Cette décision étant circonscrite au décompte hebdomadaire de la durée du travail, se posait la question de sa transposition aux autres modalités de décompte du temps de travail. C’est l’objet d’un arrêt rendu ce 7 janvier 2026, dans lequel la Cour de cassation se prononce sur l’hypothèse d’un décompte du temps de travail sur deux semaines, applicable au personnel roulant des entreprises de transport routier de personne en vertu du décret n° 2003-1242 du 22 décembre 2003 (aujourd’hui abrogé, mais partiellement repris à l’article D. 3312-7 du Code des transports).

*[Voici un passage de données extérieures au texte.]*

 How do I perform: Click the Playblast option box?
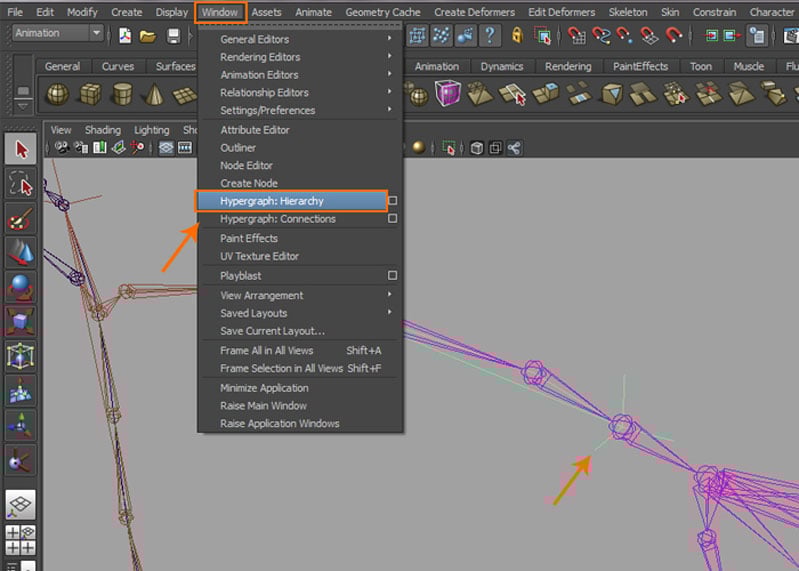(x=393, y=275)

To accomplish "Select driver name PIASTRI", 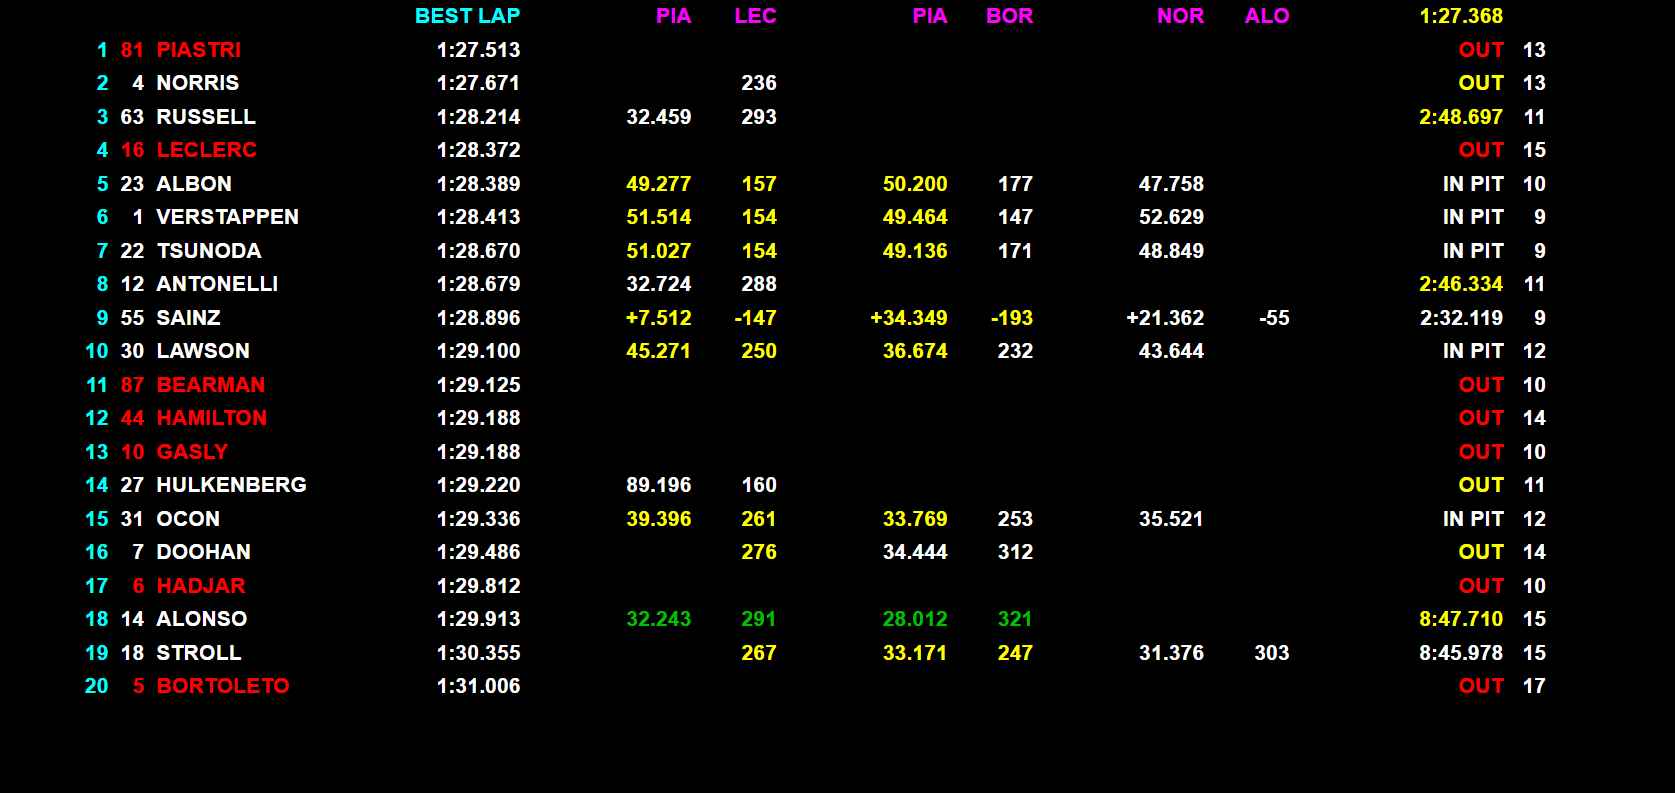I will point(198,50).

Dans la même lignée que sa jurisprudence de septembre 2025, la Haute juridiction décide qu’il convient » d’écarter partiellement l’application des dispositions de l’article L. 3121-28 du Code du travail et de l’article 4, II, alinéa 1er, du décret n° 2003-1242 du 22 décembre 2003 en ce qu’elles subordonnent à l’exécution d’un temps de travail effectif les heures prises en compte pour la détermination du seuil de déclenchement des heures supplémentaires applicable à un salarié, soumis à un décompte sur deux semaines de la durée du travail, lorsque celui-ci, pendant les semaines considérées, a été partiellement en situation de congé payé ».
Dès lors, le salarié partiellement en congé payé au cours des deux semaines de référence » peut prétendre au paiement des majorations pour heures supplémentaires qu’il aurait perçues s’il avait travaillé durant l’intégralité des deux semaines ».